Anforderungen der Richtlinie

Um europaweit einen einheitlichen Standard zu erreichen, gibt die Hochwasserrisikomanagement-Richtlinie konkrete Arbeitsschritte vor:
  • Die vorläufige Bewertung des Hochwasserrisikos, bei der auf der Grundlage vorhandener Daten und Erkenntnisse (z.B. früherer Hochwasserereignisse) die Flussabschnitte bzw.
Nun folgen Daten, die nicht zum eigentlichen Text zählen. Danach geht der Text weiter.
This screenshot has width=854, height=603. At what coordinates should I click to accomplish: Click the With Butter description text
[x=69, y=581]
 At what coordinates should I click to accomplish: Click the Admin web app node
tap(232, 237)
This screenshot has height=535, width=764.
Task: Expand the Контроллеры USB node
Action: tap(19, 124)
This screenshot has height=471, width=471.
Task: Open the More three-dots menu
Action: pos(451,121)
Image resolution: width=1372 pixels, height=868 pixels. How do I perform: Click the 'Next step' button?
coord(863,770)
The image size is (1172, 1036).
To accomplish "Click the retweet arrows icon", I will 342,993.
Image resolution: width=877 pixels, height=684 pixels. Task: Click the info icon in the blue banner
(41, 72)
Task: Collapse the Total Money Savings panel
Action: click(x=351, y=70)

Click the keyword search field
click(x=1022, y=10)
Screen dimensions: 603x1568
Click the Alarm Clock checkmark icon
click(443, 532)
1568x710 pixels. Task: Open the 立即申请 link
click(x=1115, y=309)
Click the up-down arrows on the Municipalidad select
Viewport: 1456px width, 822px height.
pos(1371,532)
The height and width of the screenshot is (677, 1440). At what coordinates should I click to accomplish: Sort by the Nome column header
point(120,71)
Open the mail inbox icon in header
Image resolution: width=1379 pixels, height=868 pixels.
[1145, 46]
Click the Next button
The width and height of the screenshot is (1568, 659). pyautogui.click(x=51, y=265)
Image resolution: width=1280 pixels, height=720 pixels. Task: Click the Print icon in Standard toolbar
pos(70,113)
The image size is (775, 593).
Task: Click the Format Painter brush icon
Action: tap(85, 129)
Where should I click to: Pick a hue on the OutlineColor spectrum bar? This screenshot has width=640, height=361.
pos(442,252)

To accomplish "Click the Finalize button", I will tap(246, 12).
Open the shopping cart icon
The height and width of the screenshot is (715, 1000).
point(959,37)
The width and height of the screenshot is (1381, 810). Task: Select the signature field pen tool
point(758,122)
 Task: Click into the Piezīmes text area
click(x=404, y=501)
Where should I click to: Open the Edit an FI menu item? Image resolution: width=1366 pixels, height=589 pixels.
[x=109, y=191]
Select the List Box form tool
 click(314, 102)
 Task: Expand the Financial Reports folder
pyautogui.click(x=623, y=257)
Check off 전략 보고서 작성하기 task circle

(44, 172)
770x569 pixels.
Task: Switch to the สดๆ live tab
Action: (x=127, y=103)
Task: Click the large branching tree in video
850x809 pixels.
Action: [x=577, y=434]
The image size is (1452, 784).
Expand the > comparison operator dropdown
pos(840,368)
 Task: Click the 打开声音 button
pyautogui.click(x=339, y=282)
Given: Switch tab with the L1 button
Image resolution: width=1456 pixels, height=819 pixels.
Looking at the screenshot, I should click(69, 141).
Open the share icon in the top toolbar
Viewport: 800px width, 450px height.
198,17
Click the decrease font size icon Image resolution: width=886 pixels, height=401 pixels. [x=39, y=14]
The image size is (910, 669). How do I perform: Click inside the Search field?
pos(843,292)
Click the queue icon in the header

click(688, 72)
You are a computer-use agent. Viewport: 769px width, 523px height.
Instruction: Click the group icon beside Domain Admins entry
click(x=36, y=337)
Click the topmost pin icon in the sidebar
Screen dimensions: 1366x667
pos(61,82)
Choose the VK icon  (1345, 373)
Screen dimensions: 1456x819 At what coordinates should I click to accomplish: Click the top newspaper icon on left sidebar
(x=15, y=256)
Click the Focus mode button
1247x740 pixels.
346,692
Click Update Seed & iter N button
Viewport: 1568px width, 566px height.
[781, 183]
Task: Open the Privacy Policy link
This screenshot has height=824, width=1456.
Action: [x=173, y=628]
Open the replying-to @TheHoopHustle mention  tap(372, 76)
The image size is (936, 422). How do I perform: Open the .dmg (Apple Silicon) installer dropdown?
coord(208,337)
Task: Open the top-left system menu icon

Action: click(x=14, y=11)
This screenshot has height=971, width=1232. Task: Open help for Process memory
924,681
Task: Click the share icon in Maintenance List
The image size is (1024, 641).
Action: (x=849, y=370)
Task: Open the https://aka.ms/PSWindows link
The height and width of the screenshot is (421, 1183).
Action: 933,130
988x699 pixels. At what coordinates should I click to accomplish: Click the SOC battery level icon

Gewässerstrecken bestimmt werden sollen, in denen ein signifikantes Hochwasserrisiko besteht oder zu erwarten ist.
  • Die Erarbeitung von Hochwassergefahrenkarten und Hochwasserrisikokarten für diese Gewässerstrecken, mit deren Hilfe die Hochwassergefahren für unterschiedliche Hochwasserszenarien konkret dargestellt und die Risiken bewertet werden können.
  • Die Erarbeitung von Plänen für das Hochwasserrisikomanagement, in denen Ziele und Maßnahmen für die Reduzierung von Hochwasserrisiken formuliert werden. Dabei sollen möglichst alle Instrumente berücksichtigt werden, die geeignet sind, diese Ziele zu erreichen (Vermeidung, Schutz und Vorsorge).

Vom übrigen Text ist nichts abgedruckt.